Structured elements drive extensive circular RNA translation

The human genome encodes tens of thousands circular RNAs (circRNAs) with mostly unknown functions. Circular RNAs requires internal ribosome entry sites (IRES) if they are to undergo translation without 5’ cap. Here, we develop a high-throughput screen to systematically discover RNA sequences that can direct circRNA translation in human cells. We identify over 17,000 endogenous and synthetic sequences as candidate circRNA IRES. 18S rRNA complementarity and a structured RNA element positioned on the IRES are important for driving circRNA translation. Ribosome profiling and peptidomic analyses show extensive IRES-ribosome association, hundreds of circRNA-encoded proteins with tissue -specific distribution, and antigen presentation. We find that circFGFR1p, a protein encoded by circFGFR1 that is down regulated in cancer, functions as a negative regulator of FGFR1 oncoprotein to suppress cell growth during stress. Systematic identification of circRNA IRES elements may provide important links among circRNA regulation, biological function, and disease. High-throughput oligo-split-eGFP-circRNA reporter screening assay for obtaining cap-independent translation measurements of 55,000 fully designed sequences in parallel on circRNA using fluorescence-activated cell sorting and high-throughput DNA sequencing (FACS-seq).

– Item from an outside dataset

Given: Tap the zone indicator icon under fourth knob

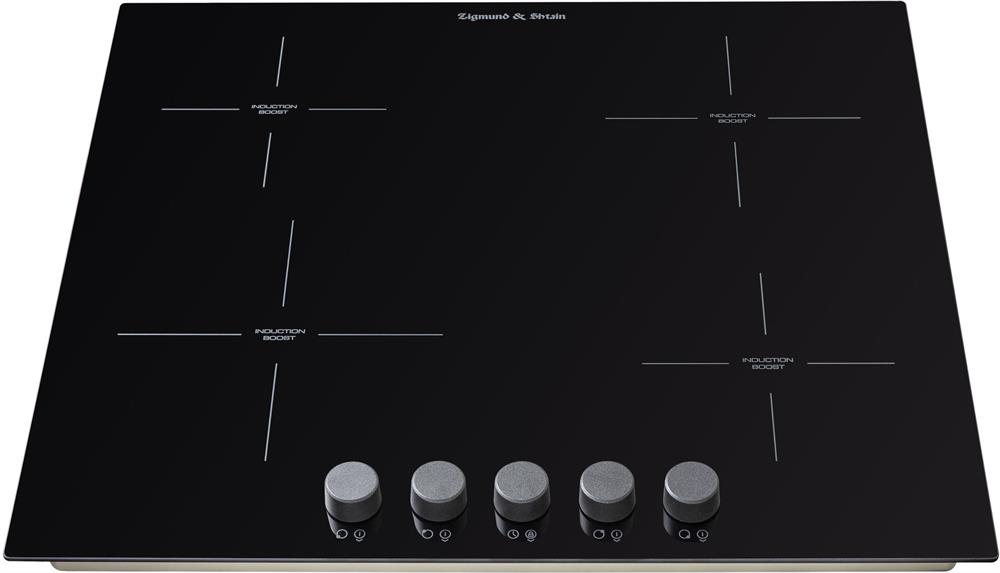Looking at the screenshot, I should click(x=598, y=534).
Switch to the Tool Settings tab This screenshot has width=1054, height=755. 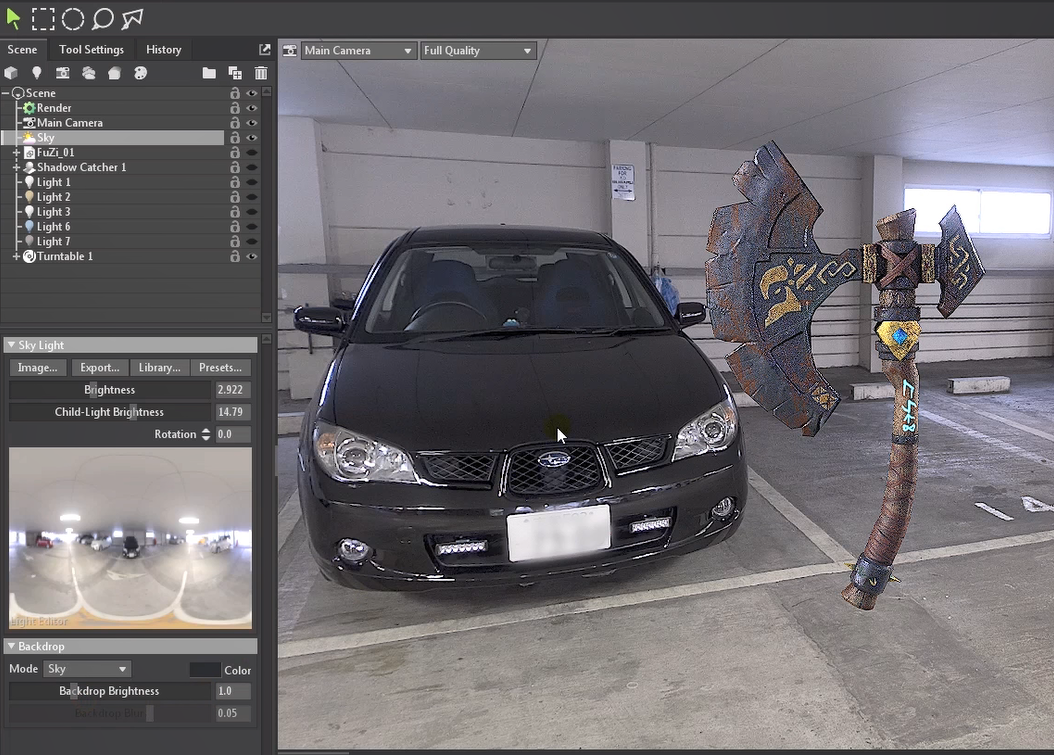click(x=91, y=49)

人类基因组编码了数万种功能大多未知的环形RNA（circRNAs）。若要在不依赖5’帽结构的情况下进行翻译，环形RNA需要内部核糖体进入位点（IRES）。本研究开发了一种高通量筛选方法，可在人类细胞中系统性发掘能够指导环形RNA翻译的RNA序列。我们共鉴定出超过17000条内源性与人工合成序列作为候选环形RNA IRES。18S核糖体RNA（18S rRNA）互补序列以及定位于IRES的结构化RNA元件，对于驱动环形RNA翻译具有重要作用。核糖体谱分析与肽组学分析结果显示，存在广泛的IRES-核糖体结合现象，数百种环形RNA编码的蛋白呈现组织特异性分布，且可参与抗原呈递。我们发现，circFGFR1编码的蛋白circFGFR1p在癌症中表达下调，其可作为成纤维细胞生长因子受体1（FGFR1）癌蛋白的负调控因子，在应激过程中抑制细胞生长。系统性鉴定环形RNA IRES元件，可为环形RNA调控、生物学功能与疾病之间建立重要关联。本研究采用高通量寡核苷酸拆分-eGFP-环形RNA报告基因筛选实验，通过荧光激活细胞分选与高通量DNA测序（FACS-seq），可同时对55000条完全设计的序列开展环形RNA非帽依赖翻译水平的检测。